**Action item:**
Please set the lines down again exactly, from the top of the entries through the line that contains "Image resolution: width=1036".

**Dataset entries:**
· · ·

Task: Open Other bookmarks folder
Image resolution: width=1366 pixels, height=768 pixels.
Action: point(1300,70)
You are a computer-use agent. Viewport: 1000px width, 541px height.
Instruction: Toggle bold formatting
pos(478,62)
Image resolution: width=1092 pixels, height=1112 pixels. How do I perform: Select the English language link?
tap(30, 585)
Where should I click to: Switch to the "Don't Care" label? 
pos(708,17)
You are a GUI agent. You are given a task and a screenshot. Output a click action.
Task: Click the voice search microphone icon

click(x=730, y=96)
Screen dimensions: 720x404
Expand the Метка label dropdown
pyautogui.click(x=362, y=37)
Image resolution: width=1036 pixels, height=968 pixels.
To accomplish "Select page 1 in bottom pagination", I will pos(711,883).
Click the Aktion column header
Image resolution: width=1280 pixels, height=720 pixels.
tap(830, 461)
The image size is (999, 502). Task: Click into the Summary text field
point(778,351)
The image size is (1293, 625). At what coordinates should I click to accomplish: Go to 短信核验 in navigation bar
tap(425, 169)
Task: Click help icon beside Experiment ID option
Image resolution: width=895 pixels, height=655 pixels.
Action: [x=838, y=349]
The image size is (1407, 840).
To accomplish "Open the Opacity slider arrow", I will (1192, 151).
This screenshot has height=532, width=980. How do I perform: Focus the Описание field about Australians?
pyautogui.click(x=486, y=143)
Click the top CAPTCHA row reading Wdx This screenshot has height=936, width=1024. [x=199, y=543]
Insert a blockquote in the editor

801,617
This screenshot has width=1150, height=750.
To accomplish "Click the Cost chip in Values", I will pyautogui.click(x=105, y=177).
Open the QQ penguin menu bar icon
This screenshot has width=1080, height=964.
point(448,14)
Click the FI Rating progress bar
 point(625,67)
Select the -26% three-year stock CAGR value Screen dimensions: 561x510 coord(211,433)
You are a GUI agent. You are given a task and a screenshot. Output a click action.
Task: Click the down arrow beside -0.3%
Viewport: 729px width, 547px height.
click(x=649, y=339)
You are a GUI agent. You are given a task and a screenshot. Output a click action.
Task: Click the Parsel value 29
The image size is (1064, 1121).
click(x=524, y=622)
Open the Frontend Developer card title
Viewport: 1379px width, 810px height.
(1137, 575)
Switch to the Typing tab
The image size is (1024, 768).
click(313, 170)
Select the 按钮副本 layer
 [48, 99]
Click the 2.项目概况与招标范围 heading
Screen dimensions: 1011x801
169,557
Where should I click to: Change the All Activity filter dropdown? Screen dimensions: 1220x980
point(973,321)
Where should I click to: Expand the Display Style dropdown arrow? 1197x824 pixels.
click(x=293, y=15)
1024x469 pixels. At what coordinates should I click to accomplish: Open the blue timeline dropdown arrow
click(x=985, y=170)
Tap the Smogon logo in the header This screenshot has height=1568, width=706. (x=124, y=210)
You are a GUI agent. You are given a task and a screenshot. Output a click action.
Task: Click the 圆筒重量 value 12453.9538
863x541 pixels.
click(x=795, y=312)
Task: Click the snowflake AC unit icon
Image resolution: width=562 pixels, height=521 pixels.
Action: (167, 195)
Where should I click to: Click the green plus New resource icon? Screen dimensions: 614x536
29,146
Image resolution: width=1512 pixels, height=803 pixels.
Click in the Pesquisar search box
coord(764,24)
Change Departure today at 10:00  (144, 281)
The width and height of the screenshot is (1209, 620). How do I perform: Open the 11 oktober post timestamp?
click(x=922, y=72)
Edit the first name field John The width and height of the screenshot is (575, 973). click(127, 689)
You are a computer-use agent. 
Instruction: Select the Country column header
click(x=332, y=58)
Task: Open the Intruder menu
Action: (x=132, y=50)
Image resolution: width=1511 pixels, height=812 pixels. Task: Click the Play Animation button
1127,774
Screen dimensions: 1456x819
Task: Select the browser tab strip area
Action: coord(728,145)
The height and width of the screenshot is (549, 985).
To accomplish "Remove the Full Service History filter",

· · ·

**Exercise response:**
Task: Open Other bookmarks folder
Image resolution: width=1366 pixels, height=768 pixels.
Action: point(1300,70)
You are a computer-use agent. Viewport: 1000px width, 541px height.
Instruction: Toggle bold formatting
pos(478,62)
Image resolution: width=1092 pixels, height=1112 pixels. How do I perform: Select the English language link?
tap(30, 585)
Where should I click to: Switch to the "Don't Care" label? 
pos(708,17)
You are a GUI agent. You are given a task and a screenshot. Output a click action.
Task: Click the voice search microphone icon

click(x=730, y=96)
Screen dimensions: 720x404
Expand the Метка label dropdown
pyautogui.click(x=362, y=37)
Image resolution: width=1036 pixels, height=968 pixels.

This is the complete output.